-- Text excerpt follows --
Looks good – tastes good for meat eaters. But how much of that meat patty is pink slime?
Ever wonder what makes the meat patties used in hamburgers in fast food eateries like McDonalds and Burger King seem so fresh? The secret is not really how much meat glue is used, or whether the meat patty used is actually 50 percent or more n-hexane based soy protein. The real issue has been the use of a meat quality enhancer, or a product known scientifically as ammonium hydroxide which turns fatty beef residue into a mixture that has been non-affectionately called “pink slime”.
Even the sound of Pink slime sounds yucky, especially when it is composed of fatty meat residues from cows and composed of a non-safe chemical, ammonia. When mixed with water, according to the NIH, it becomes ammonium hydroxide – a deadly poison that can release ammonia gas into the air and ammonia into the body.
Pink slime has been used for years as an important ingredient for hamburger patties in such American fast food chains as the two previously mentioned, as well as the popular Mexican fast food chain Taco Bell. Supposedly, the use of ammonium hydroxide has been effective for killing large quantities of e-coli Salmonella contamination which is a common problem when using meat scraps to create meat patties.
The problem became such an issue a few years back that a USDA microbiologist, Gerald Zirnstein, called the processed beef “pink slime” in a 2002 e-mail message to colleagues and said, “I do not consider the stuff to be ground beef, and I consider allowing it in ground beef to be a form of fraudulent labeling.”
This problem came to a head when it was revealed in 2008 that 5.5 million pounds of ammonia treated beef had been used in the US School Lunch Program. As a result concerned public health advocates have succeeded in having pink slime eliminated from meat being served in McDonald’s, Burger King and Taco Bell in the USA.
-- Text excerpt concluded --
Instructions for the task:
Please answer these questions from the pink slime text:
(a) Who called the processed beef "pink slime" in a 2002 e-mail to colleagues?
(b) According to the NIH, what does ammonia become when mixed with water?
(c) How much ammonia-treated beef was revealed in 2008 to have been used in the US School Lunch Program?
The lines that follow have nothing to do with the pink slime text.
-- Provided data follows --
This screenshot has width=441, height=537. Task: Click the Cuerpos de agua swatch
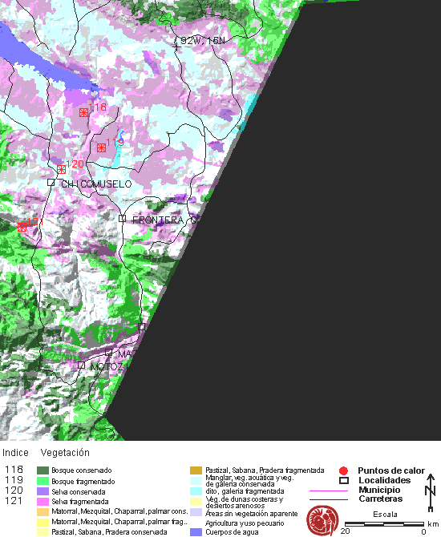(x=196, y=532)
-- Provided data concluded --
Solution to the problem:
(a) Gerald Zirnstein, a USDA microbiologist
(b) Ammonium hydroxide
(c) 5.5 million pounds